GIVEN TASK
Format the entries below as a JSON list of strings, one string per line and no blank lines.

= = = = = = =

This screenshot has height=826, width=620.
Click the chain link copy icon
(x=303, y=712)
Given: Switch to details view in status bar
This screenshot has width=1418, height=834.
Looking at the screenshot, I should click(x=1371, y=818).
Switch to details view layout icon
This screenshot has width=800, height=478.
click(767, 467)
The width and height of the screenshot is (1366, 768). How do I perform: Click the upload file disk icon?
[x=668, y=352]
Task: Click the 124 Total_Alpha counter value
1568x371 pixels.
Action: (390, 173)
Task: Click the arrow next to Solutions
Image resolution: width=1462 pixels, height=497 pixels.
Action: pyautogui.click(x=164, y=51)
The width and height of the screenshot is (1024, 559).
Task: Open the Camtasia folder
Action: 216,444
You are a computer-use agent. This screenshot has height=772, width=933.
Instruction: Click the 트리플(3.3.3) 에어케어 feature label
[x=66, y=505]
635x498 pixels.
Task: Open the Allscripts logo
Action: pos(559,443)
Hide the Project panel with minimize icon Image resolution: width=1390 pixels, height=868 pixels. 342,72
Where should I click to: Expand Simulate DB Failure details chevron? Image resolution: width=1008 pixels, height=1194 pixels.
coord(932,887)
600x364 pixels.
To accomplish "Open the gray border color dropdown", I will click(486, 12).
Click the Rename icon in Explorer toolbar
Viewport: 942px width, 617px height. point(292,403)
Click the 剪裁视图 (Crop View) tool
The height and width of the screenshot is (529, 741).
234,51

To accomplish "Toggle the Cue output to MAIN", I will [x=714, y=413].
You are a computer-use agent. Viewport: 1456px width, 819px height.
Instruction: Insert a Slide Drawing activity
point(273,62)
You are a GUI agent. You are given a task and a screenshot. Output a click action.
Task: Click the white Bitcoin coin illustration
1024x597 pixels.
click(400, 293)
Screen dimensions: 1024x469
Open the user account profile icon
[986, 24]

= = = = = = =

FINISHED TASK
[
  "This screenshot has height=826, width=620.",
  "Click the chain link copy icon",
  "(x=303, y=712)",
  "Given: Switch to details view in status bar",
  "This screenshot has width=1418, height=834.",
  "Looking at the screenshot, I should click(x=1371, y=818).",
  "Switch to details view layout icon",
  "This screenshot has width=800, height=478.",
  "click(767, 467)",
  "The width and height of the screenshot is (1366, 768). How do I perform: Click the upload file disk icon?",
  "[x=668, y=352]",
  "Task: Click the 124 Total_Alpha counter value",
  "1568x371 pixels.",
  "Action: (390, 173)",
  "Task: Click the arrow next to Solutions",
  "Image resolution: width=1462 pixels, height=497 pixels.",
  "Action: pyautogui.click(x=164, y=51)",
  "The width and height of the screenshot is (1024, 559).",
  "Task: Open the Camtasia folder",
  "Action: 216,444",
  "You are a computer-use agent. This screenshot has height=772, width=933.",
  "Instruction: Click the 트리플(3.3.3) 에어케어 feature label",
  "[x=66, y=505]",
  "635x498 pixels.",
  "Task: Open the Allscripts logo",
  "Action: pos(559,443)",
  "Hide the Project panel with minimize icon Image resolution: width=1390 pixels, height=868 pixels. 342,72",
  "Where should I click to: Expand Simulate DB Failure details chevron? Image resolution: width=1008 pixels, height=1194 pixels.",
  "coord(932,887)",
  "600x364 pixels.",
  "To accomplish \"Open the gray border color dropdown\", I will click(486, 12).",
  "Click the Rename icon in Explorer toolbar",
  "Viewport: 942px width, 617px height. point(292,403)",
  "Click the 剪裁视图 (Crop View) tool",
  "The height and width of the screenshot is (529, 741).",
  "234,51",
  "To accomplish \"Toggle the Cue output to MAIN\", I will [x=714, y=413].",
  "You are a computer-use agent. Viewport: 1456px width, 819px height.",
  "Instruction: Insert a Slide Drawing activity",
  "point(273,62)",
  "You are a GUI agent. You are given a task and a screenshot. Output a click action.",
  "Task: Click the white Bitcoin coin illustration",
  "1024x597 pixels.",
  "click(400, 293)",
  "Screen dimensions: 1024x469",
  "Open the user account profile icon",
  "[986, 24]"
]